Please rescale the records from the line with "You are a computer-use" to the line with "pos(828,557)", both included, and give only those lines. Keep the requests as they are, but multiply every click coordinate in the answers by 1.85 and round to whole numbers, with halves rounded up. Leave the pictures out.
== RECORDS FOR THE EXERCISE ==
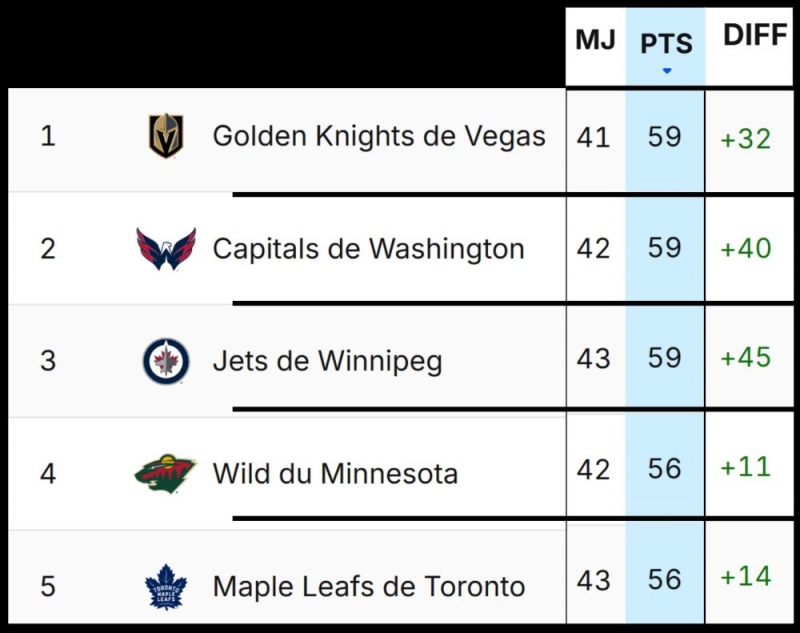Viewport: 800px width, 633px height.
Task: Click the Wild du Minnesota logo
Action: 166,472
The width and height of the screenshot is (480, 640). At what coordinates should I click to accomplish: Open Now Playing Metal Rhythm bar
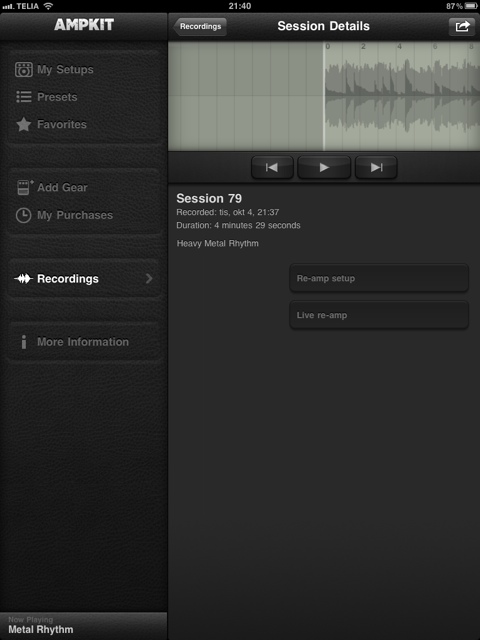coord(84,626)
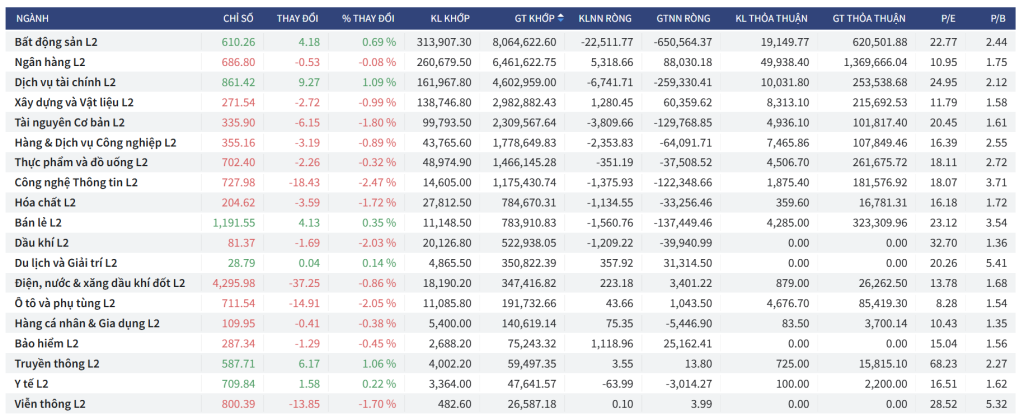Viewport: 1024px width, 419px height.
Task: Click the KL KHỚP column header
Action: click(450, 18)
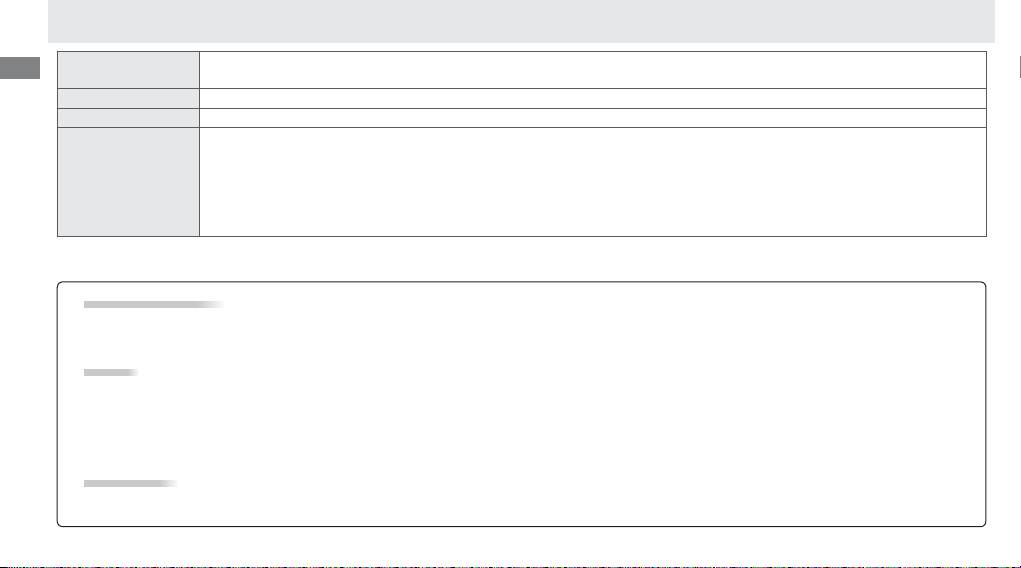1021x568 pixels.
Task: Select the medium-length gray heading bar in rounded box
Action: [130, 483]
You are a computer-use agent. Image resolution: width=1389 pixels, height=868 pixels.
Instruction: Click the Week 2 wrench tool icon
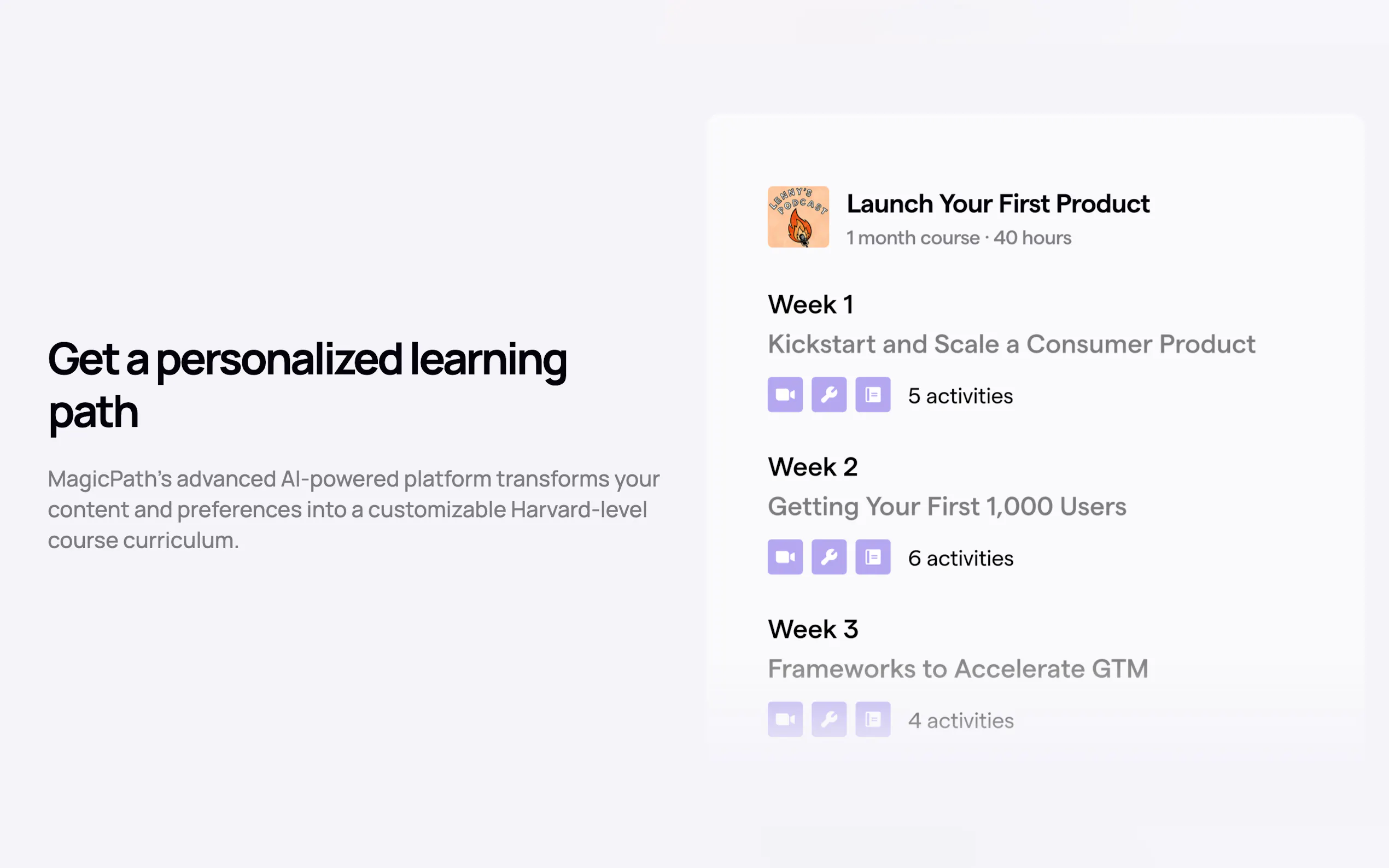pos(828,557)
===
== RECORDS FOR THE EXERCISE ==
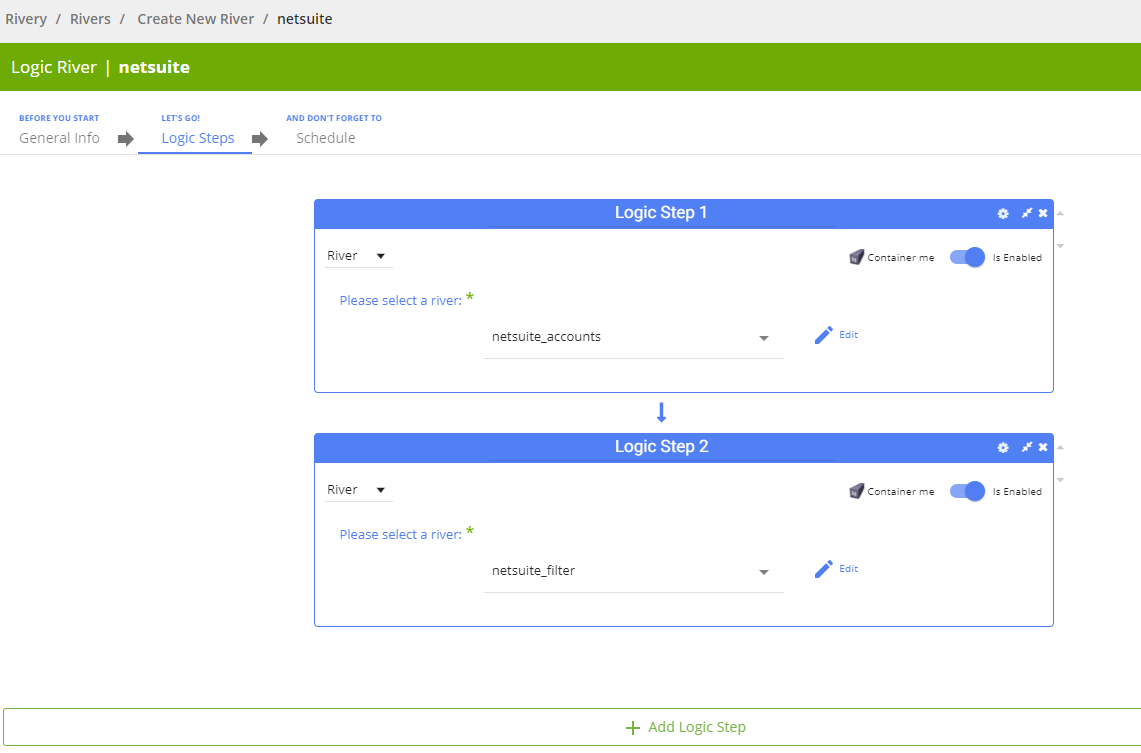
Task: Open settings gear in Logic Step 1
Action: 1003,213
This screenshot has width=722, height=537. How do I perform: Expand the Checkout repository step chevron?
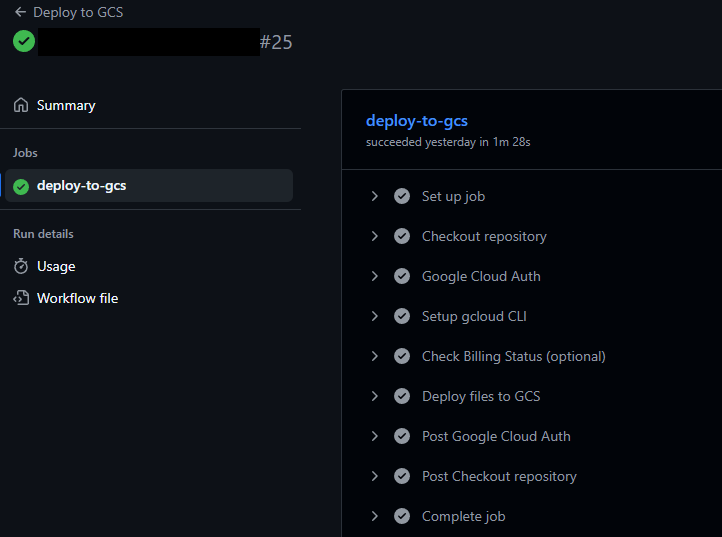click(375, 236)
===
== RECORDS FOR THE EXERCISE ==
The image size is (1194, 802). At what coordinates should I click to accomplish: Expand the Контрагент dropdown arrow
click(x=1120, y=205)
===
- **TASK ANSWER**
You are a computer-use agent. Image resolution: width=1389 pixels, height=868 pixels.
Instruction: Click the Week 2 wrench tool icon
pos(1532,1030)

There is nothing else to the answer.